[Entries on where items appear]
■ ■ ■ ■ ■ ■ ■
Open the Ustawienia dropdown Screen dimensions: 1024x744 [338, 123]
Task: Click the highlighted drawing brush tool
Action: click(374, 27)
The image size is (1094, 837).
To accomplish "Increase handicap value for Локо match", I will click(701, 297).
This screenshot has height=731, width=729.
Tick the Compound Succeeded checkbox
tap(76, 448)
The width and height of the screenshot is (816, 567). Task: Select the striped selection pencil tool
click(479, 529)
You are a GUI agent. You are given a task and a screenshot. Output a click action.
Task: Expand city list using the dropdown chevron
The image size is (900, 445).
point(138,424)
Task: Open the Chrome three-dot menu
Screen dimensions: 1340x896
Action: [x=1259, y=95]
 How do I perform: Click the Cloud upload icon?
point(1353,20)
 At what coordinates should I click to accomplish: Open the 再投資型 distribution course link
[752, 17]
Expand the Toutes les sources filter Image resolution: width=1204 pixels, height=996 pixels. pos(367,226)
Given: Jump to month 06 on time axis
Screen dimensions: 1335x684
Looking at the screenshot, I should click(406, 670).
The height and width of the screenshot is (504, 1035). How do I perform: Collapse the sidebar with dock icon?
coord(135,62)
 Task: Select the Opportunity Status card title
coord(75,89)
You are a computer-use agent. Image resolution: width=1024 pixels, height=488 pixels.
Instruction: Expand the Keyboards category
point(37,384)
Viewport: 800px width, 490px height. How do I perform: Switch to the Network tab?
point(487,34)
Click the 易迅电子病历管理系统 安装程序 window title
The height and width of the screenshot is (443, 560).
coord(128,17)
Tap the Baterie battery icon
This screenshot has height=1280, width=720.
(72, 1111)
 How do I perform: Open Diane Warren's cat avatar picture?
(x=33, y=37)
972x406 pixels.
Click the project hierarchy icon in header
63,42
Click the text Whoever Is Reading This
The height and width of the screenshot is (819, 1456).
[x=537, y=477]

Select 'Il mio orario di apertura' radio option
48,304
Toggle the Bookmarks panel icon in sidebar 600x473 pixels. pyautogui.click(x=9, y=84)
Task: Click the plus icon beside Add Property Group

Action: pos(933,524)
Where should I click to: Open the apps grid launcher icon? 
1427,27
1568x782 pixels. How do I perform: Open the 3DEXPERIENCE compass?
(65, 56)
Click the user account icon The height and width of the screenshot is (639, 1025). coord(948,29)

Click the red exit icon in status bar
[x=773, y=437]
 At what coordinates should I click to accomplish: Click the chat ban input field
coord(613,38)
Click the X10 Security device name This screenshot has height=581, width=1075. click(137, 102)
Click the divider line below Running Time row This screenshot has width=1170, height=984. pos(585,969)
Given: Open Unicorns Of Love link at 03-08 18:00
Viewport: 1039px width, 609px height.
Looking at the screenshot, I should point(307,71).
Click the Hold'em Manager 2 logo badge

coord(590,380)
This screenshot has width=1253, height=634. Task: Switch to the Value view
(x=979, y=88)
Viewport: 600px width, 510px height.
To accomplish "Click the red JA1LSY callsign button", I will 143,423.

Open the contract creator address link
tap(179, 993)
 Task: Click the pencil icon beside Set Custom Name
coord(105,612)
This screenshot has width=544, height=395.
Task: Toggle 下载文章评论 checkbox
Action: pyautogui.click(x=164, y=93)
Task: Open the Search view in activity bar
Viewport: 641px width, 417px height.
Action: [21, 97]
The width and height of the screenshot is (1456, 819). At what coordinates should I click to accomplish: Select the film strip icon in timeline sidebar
■ ■ ■ ■ ■ ■ ■
TASK PROMPT:
Please rewrite the records, swapping every "Viewport" for "Window" and leaving everything else unchanged.

TASK RESULT:
Open the Ustawienia dropdown Screen dimensions: 1024x744 [338, 123]
Task: Click the highlighted drawing brush tool
Action: click(374, 27)
The image size is (1094, 837).
To accomplish "Increase handicap value for Локо match", I will click(701, 297).
This screenshot has height=731, width=729.
Tick the Compound Succeeded checkbox
tap(76, 448)
The width and height of the screenshot is (816, 567). Task: Select the striped selection pencil tool
click(479, 529)
You are a GUI agent. You are given a task and a screenshot. Output a click action.
Task: Expand city list using the dropdown chevron
The image size is (900, 445).
point(138,424)
Task: Open the Chrome three-dot menu
Screen dimensions: 1340x896
Action: [x=1259, y=95]
 How do I perform: Click the Cloud upload icon?
point(1353,20)
 At what coordinates should I click to accomplish: Open the 再投資型 distribution course link
[752, 17]
Expand the Toutes les sources filter Image resolution: width=1204 pixels, height=996 pixels. pos(367,226)
Given: Jump to month 06 on time axis
Screen dimensions: 1335x684
Looking at the screenshot, I should click(406, 670).
The height and width of the screenshot is (504, 1035). How do I perform: Collapse the sidebar with dock icon?
coord(135,62)
 Task: Select the Opportunity Status card title
coord(75,89)
You are a computer-use agent. Image resolution: width=1024 pixels, height=488 pixels.
Instruction: Expand the Keyboards category
point(37,384)
Window: 800px width, 490px height. How do I perform: Switch to the Network tab?
point(487,34)
Click the 易迅电子病历管理系统 安装程序 window title
The height and width of the screenshot is (443, 560).
coord(128,17)
Tap the Baterie battery icon
This screenshot has height=1280, width=720.
(72, 1111)
 How do I perform: Open Diane Warren's cat avatar picture?
(x=33, y=37)
972x406 pixels.
Click the project hierarchy icon in header
63,42
Click the text Whoever Is Reading This
The height and width of the screenshot is (819, 1456).
[x=537, y=477]

Select 'Il mio orario di apertura' radio option
48,304
Toggle the Bookmarks panel icon in sidebar 600x473 pixels. pyautogui.click(x=9, y=84)
Task: Click the plus icon beside Add Property Group

Action: pos(933,524)
Where should I click to: Open the apps grid launcher icon? 
1427,27
1568x782 pixels. How do I perform: Open the 3DEXPERIENCE compass?
(65, 56)
Click the user account icon The height and width of the screenshot is (639, 1025). coord(948,29)

Click the red exit icon in status bar
[x=773, y=437]
 At what coordinates should I click to accomplish: Click the chat ban input field
coord(613,38)
Click the X10 Security device name This screenshot has height=581, width=1075. click(137, 102)
Click the divider line below Running Time row This screenshot has width=1170, height=984. pos(585,969)
Given: Open Unicorns Of Love link at 03-08 18:00
Window: 1039px width, 609px height.
Looking at the screenshot, I should point(307,71).
Click the Hold'em Manager 2 logo badge

coord(590,380)
This screenshot has width=1253, height=634. Task: Switch to the Value view
(x=979, y=88)
Window: 600px width, 510px height.
To accomplish "Click the red JA1LSY callsign button", I will 143,423.

Open the contract creator address link
tap(179, 993)
 Task: Click the pencil icon beside Set Custom Name
coord(105,612)
This screenshot has width=544, height=395.
Task: Toggle 下载文章评论 checkbox
Action: pyautogui.click(x=164, y=93)
Task: Open the Search view in activity bar
Window: 641px width, 417px height.
Action: [21, 97]
The width and height of the screenshot is (1456, 819). At what coordinates should I click to accomplish: Select the film strip icon in timeline sidebar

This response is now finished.